Internet URLs, file system paths and IP addresses usually get more specific as you move towards the right hand side. This is a clearly a byproduct of the left-to-right language of the designers of these systems. So why is it that this website is david.newgas.net and not net.newgas.david?

The familiar hierarchical naming is part of the “Domain Name System” created in the early 80’s by early internet engineers. They already had a internet naming system with cryptic, non hierarchical names like BBN-TENEXD and MIT-Multics. This was basically maintained in one giant text file managed by one organisation.

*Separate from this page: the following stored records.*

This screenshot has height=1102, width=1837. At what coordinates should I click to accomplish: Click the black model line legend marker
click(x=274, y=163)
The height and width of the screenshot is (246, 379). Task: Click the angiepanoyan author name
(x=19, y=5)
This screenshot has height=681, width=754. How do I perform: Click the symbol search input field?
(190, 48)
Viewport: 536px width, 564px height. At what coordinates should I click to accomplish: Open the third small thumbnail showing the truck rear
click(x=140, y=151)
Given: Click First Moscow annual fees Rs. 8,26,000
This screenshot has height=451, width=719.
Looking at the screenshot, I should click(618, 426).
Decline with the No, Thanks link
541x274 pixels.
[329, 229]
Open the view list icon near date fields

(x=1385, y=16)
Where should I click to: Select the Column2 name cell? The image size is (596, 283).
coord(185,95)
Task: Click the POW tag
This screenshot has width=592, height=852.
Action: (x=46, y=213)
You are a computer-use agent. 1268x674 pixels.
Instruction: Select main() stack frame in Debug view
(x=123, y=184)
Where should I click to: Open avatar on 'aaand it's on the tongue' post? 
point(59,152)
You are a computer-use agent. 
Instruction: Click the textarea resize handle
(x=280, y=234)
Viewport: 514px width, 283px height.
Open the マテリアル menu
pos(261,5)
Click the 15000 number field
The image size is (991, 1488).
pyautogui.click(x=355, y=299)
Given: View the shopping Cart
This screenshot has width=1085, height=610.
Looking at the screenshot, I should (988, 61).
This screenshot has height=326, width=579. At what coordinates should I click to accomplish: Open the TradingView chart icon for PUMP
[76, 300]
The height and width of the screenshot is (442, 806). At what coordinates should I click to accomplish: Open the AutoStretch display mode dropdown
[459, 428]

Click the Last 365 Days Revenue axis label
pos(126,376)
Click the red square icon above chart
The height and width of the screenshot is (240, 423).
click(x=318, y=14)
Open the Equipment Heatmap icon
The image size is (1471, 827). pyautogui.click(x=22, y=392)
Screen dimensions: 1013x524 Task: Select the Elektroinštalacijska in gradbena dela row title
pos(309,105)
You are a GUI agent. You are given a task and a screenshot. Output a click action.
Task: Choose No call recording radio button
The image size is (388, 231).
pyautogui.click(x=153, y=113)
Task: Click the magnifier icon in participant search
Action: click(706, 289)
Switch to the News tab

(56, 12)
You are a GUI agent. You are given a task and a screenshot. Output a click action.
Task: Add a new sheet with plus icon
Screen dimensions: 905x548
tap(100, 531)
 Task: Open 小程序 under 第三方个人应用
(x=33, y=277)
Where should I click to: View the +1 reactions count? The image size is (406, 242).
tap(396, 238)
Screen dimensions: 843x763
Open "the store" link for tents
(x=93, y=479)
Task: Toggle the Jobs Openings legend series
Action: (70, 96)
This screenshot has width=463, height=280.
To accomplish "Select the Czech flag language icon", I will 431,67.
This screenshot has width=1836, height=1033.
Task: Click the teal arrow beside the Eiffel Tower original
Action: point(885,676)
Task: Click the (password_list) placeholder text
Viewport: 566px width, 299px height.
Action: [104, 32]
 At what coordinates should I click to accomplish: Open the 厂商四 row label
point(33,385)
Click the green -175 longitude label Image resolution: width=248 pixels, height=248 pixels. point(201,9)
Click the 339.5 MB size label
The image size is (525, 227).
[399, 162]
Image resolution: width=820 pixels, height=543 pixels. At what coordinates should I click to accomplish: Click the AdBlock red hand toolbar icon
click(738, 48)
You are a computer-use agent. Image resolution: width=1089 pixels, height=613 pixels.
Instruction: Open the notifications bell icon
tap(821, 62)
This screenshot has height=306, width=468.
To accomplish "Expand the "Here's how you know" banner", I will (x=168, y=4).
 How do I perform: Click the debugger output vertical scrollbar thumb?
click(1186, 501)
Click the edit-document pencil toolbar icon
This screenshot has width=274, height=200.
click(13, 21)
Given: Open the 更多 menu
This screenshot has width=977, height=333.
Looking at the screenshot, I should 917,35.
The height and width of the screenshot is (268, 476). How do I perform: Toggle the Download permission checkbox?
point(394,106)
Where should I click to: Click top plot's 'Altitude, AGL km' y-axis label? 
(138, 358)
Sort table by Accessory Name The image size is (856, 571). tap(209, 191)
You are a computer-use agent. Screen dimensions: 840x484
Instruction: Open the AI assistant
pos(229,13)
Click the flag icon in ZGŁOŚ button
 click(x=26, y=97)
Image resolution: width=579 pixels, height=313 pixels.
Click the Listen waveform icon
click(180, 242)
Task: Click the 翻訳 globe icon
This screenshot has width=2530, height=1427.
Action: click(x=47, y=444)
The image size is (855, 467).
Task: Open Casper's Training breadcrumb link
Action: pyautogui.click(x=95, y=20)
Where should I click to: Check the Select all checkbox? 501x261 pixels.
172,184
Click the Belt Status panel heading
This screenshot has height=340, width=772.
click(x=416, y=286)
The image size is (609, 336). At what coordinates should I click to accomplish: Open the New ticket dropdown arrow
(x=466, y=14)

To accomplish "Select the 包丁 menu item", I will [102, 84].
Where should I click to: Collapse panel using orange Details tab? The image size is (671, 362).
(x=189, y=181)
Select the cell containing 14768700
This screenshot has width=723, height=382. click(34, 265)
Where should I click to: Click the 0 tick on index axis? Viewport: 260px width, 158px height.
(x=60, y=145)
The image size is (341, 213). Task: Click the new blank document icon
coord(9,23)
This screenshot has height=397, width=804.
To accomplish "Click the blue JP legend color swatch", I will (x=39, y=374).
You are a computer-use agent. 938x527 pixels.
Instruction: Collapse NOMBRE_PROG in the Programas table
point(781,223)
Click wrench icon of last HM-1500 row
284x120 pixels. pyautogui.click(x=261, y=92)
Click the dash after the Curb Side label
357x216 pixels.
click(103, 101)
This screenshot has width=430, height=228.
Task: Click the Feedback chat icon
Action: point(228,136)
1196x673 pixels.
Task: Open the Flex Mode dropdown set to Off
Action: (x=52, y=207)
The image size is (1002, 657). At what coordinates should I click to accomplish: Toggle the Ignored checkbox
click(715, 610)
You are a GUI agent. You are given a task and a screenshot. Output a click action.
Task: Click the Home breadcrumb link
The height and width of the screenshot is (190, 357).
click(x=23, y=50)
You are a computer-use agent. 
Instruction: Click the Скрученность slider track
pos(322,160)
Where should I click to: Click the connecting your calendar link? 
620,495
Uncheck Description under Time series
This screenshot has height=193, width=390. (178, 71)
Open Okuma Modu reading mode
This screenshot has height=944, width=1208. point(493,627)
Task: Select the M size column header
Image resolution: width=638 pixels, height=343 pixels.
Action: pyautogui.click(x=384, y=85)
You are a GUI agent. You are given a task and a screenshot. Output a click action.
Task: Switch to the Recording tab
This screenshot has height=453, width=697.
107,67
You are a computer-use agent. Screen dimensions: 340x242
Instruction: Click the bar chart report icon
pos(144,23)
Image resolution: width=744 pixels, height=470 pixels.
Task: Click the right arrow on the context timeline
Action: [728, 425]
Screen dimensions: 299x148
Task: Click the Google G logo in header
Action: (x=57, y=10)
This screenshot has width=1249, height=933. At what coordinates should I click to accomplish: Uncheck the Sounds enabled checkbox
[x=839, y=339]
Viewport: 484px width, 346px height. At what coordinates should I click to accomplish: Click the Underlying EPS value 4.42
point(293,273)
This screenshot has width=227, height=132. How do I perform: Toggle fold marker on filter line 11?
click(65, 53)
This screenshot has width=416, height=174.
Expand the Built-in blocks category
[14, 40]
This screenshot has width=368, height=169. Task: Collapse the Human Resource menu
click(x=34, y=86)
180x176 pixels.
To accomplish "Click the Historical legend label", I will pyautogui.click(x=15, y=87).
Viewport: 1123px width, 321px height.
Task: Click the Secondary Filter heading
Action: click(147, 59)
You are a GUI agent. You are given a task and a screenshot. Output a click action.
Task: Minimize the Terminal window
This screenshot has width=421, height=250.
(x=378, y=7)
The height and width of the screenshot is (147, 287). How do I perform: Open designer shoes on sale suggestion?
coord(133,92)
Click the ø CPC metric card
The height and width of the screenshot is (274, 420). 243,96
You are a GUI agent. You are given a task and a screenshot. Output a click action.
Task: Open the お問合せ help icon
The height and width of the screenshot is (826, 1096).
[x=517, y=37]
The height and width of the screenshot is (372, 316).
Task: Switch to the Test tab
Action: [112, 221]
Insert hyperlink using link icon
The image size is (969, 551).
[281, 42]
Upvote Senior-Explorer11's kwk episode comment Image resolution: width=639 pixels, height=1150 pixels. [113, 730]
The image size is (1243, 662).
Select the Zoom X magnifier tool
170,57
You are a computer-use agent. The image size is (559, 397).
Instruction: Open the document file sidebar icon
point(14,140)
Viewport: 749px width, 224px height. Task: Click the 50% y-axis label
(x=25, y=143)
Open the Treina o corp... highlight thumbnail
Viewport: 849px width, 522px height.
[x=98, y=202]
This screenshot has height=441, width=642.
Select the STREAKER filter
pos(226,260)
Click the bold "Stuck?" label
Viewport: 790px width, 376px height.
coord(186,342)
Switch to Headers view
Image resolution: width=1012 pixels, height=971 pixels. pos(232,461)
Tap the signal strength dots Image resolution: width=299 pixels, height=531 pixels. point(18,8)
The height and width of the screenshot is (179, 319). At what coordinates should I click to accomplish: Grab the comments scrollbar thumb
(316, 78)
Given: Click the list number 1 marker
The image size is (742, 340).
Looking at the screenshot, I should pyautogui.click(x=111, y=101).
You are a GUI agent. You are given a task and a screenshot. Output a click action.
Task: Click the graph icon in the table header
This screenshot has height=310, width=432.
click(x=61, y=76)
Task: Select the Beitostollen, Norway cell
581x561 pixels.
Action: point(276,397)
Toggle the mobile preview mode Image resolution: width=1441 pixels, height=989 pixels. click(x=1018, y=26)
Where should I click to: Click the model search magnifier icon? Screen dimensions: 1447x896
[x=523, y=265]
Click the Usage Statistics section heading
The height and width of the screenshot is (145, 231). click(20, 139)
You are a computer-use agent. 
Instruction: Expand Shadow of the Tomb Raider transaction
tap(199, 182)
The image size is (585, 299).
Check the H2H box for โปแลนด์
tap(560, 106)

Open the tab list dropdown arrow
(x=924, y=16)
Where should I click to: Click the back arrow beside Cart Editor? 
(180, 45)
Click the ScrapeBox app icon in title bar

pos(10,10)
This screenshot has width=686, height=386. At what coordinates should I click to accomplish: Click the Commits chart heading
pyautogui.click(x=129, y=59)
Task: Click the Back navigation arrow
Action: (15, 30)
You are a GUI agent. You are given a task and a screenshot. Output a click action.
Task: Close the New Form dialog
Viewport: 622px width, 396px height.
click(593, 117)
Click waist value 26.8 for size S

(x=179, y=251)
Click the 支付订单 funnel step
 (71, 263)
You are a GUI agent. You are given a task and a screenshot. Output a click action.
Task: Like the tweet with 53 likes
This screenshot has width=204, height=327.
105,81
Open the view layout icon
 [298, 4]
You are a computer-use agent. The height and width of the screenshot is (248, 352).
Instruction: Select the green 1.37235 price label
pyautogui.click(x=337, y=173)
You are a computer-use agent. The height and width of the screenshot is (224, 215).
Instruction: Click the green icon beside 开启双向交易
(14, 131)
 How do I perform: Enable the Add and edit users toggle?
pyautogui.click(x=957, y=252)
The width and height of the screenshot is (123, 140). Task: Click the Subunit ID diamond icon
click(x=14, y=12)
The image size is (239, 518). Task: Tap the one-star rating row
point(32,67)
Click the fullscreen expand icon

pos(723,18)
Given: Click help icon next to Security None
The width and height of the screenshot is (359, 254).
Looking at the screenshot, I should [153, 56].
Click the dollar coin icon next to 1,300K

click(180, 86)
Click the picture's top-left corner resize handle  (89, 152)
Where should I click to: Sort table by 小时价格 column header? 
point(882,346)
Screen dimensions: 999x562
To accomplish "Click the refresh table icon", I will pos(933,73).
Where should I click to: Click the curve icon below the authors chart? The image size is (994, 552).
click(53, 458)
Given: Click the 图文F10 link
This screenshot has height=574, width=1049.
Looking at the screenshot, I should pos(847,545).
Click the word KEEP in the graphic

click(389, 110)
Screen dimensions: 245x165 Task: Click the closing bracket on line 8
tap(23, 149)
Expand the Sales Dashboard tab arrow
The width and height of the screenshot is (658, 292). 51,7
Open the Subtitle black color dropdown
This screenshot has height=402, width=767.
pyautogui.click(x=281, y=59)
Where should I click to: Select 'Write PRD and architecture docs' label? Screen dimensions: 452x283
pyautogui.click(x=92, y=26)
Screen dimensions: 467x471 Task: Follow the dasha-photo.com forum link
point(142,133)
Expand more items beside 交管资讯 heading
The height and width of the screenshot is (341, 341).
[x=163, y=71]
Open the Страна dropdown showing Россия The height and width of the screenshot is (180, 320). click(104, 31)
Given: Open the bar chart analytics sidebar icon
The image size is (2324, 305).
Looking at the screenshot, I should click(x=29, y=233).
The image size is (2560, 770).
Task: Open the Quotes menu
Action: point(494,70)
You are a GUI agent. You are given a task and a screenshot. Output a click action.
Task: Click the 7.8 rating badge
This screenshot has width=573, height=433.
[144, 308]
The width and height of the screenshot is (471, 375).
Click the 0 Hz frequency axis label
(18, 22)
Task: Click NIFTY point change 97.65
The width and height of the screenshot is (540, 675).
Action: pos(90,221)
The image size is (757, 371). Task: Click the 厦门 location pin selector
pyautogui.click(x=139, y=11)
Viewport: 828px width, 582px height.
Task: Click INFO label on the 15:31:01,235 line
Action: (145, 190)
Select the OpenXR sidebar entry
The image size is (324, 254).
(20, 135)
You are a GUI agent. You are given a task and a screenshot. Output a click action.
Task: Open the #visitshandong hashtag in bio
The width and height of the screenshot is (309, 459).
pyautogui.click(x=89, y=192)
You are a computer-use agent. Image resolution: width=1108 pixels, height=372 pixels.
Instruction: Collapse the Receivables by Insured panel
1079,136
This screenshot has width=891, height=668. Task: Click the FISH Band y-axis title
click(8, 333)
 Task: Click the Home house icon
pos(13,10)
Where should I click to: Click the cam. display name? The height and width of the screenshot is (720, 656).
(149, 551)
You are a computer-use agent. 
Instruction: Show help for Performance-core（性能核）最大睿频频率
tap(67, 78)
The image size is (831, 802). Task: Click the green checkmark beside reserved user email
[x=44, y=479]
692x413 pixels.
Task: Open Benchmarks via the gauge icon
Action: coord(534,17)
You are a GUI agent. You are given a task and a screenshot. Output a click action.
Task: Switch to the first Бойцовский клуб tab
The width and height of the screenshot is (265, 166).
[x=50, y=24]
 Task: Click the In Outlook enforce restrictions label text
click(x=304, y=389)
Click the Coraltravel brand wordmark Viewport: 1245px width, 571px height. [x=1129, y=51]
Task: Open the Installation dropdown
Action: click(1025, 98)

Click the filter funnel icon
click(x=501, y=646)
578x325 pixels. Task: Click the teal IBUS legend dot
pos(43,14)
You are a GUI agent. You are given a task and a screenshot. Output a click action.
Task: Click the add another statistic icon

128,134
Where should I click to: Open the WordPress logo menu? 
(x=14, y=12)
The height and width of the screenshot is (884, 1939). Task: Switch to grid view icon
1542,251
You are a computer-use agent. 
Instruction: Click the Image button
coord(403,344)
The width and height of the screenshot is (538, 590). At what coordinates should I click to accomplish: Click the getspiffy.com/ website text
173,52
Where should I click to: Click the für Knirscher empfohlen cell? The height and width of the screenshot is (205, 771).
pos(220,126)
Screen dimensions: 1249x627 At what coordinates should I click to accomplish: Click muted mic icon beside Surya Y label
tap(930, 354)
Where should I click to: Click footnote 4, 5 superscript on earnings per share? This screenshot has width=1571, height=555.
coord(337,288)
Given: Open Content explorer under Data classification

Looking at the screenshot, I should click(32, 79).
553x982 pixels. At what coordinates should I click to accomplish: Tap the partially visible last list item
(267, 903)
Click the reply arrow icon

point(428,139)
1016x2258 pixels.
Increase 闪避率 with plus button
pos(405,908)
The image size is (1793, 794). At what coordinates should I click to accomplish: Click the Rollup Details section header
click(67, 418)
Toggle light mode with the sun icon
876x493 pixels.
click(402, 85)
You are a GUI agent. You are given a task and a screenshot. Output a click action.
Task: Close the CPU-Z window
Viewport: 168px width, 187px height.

Faced with a network growing at ever increasing pace this system was becoming a nightmare to maintain. A naming system that followed administrative hierarchies seemed obvious, and was spelt out in RFC 822.

At this stage the right-to-left notation was already settled so to answer our question we must go further back to RFC 805, with the unhelpful title “Computer Mail Meeting Notes”. Here they discuss exactly how to add the extra hierarchical info.

One of their biggest concerns was email addresses.  These were already of the form user@host and they wanted something that extended this naturally. Here were some options they may have thought of:

Cerf@ISI Cerf@ARPA.ISI
ARPA.CERF@ISI
Cerf@ISI.ARPA

It’s fairly easy to see why they picked Cerf@ISI.ARPA – the information consistently gets less specific as you go along. The other options are more jumbled. Quoting the RFC makes me sound foolish for even thinking the addresses are backwards:

… the [email address] would read (left to right) from the most specific to the most general.

So there you have it – domains have the most specific part on the left hand side to make email addresses look good!